One interesting thing is, although the welfare responsibility had long ago been absorbed into HR, in the case of a fatal accident, the job of informing the next of kin fell to the victim’s line manager. Who had, of course, been on a training course organised by HR.It happened to a colleague.

David L. Cox said...

My heart rose at the thought of the Ginger Limpet's 'legacy'. Surely he must be gone then? Rid of him at last? Then, sadly a mention that maybe he hasn't yet.

He could be advised to do so for everybody's benefit, before he's forced to cotton on to the strange idea in the management consultancy fad business of the inverse appraisal, where bosses are appraised by their JUNIORS!!!!

His marks there would be unlikely to remind one of another bit of management consultant speak, that the main part of 'appraisal' is 'praise'.

Show him the door, and apply the boot in the right place for all our sakes!

Anonymous said...

I like the 360 degree appraisal!

You get a lod of people who you don't work directly with...and who probably only know you to say hello in the morning to write a report on how you interact with patients (even though they have never seen you do this), how competent you are ( i love ward clerk deciding on my prescribing skills), and how well you work with others.

I now am a better person and work much better with others.
Oh and being told i am competent to be a doctor by the HCA who was on my ward for an 8 hour shift makes me much more confident about my future.

Pubic Health Practitioner said...

Dr Cox is as perceptive as his namesake on Scrubs.

Long ago I worked in a galaxy which stretched from Westminster to the Old Kent Road.
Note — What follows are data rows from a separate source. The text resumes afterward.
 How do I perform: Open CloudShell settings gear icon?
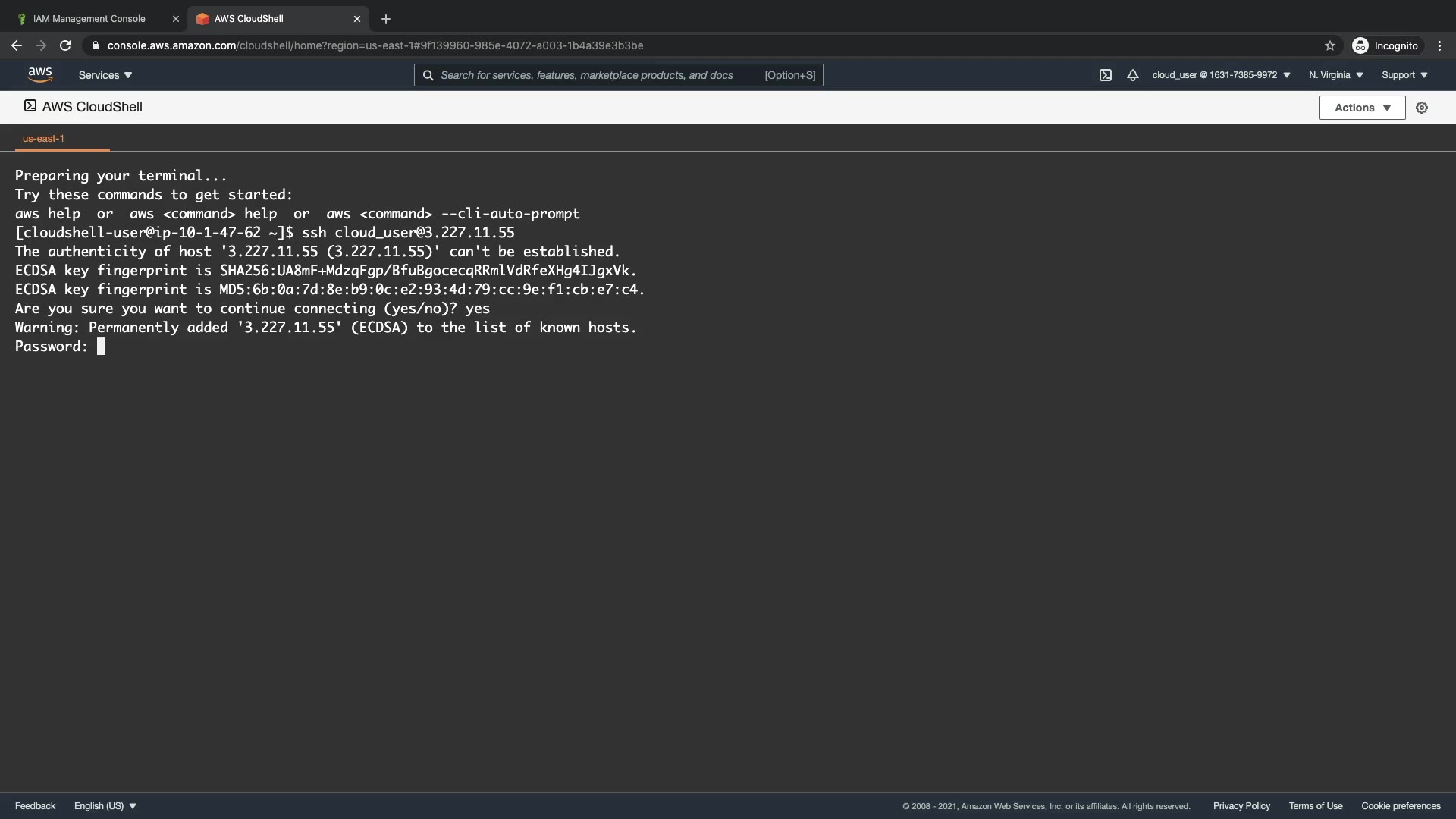coord(1422,108)
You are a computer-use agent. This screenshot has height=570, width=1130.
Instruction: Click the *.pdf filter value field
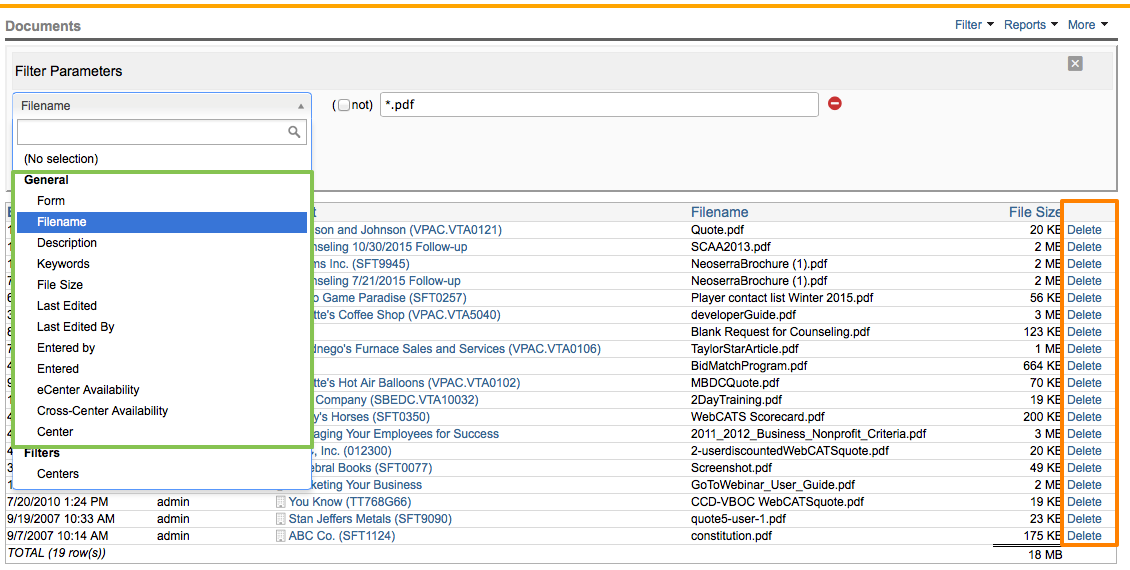(598, 105)
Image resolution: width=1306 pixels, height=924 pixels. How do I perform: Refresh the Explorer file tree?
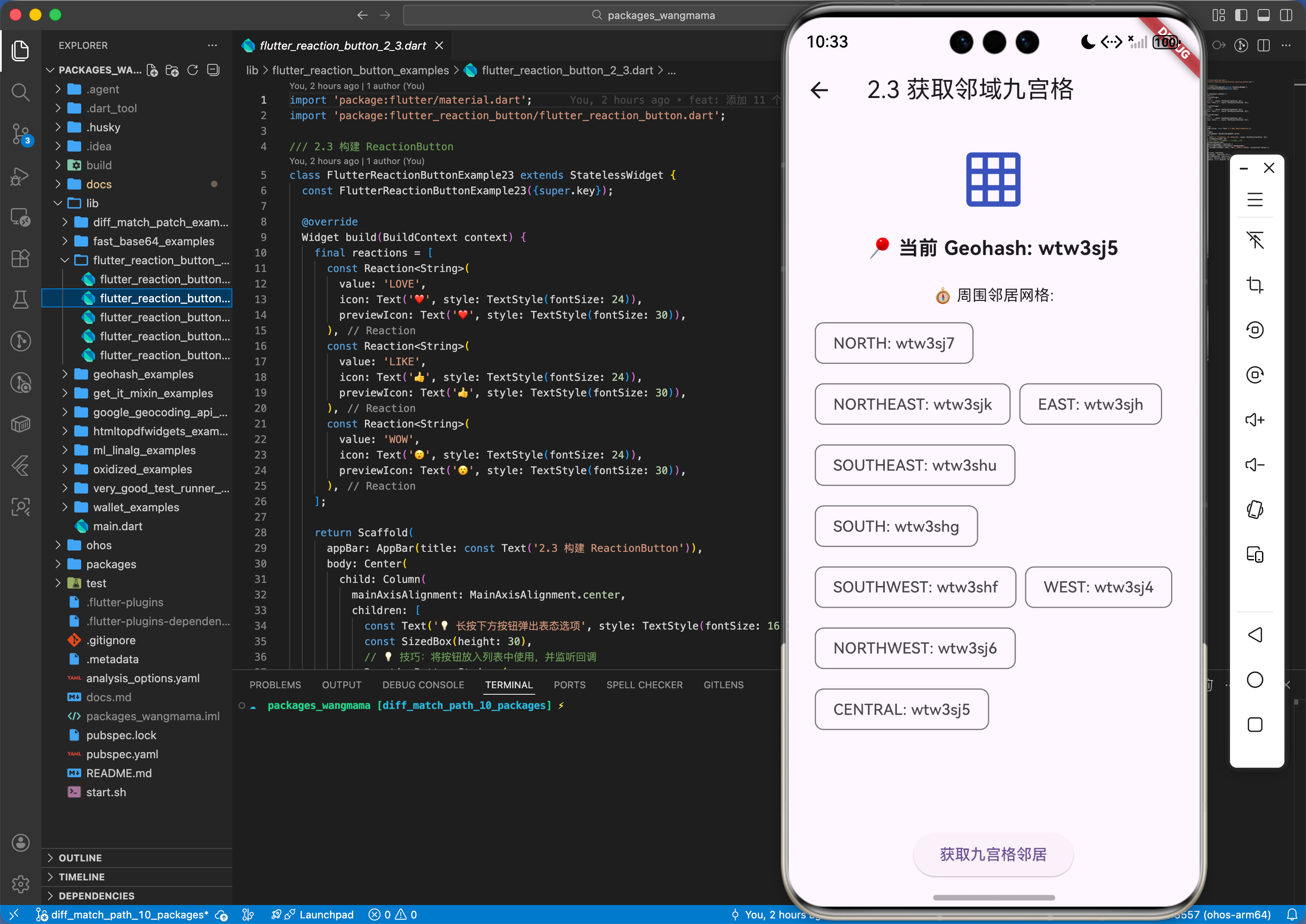coord(193,70)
The prevalence of confidence in the top management of one particular "Group" was a princely 16% according to the annual staff survey.

I now realise that the then head of that group spent many hours reflecting - just like Narcissus.

lost_nurse said...

Amen, A+E C/N. Amazing how the faux-academic drivel seems to go hand-in-hand with ever greater chaos on the frontline.

PhD scientist said...

Has anyone, to anybody's knowledge, ever tried to claim their blog constitutes their "required reflective writing"?

Quite a few of the MedBlogs are (at least occasionally) reflective... e.g. The Lowly Worm, or the currently-off-the-air Hospital Phoenix. Or the currently sadly missed (though seemingly still extant) Dr Crippen.

I would say a good bit of reflective writing on a blog should score many more points (in a rational system) then some hurried piece of crap that was only written to stuff it in a file and prove you'd done it. But then I did say in a rational system.

Not sure if Dr Rant would qualify as reflective, though. You couldn't see the reflection as the water would be boiling with rage. Or if mirror, steamed up from the shouting.

And yes, where I work too the 1st year medical students all have "portfolios" that they are encouraged to fill with "reflective writing", and portfolio tutors (in academia, usually bought-back people who have been eased into early retirement on the grounds of general ineffectualness}.

So A&E CN's students are probably getting rather a good deal as these things go.

Rita said...

Pharmacists got the Shipman blow the hardest. Now we have very complex CD registers, and have to ask ID to everyone that collects them... What for? Who carries ID in this country?
And yes, we also have continuous professional education and reflexive practice.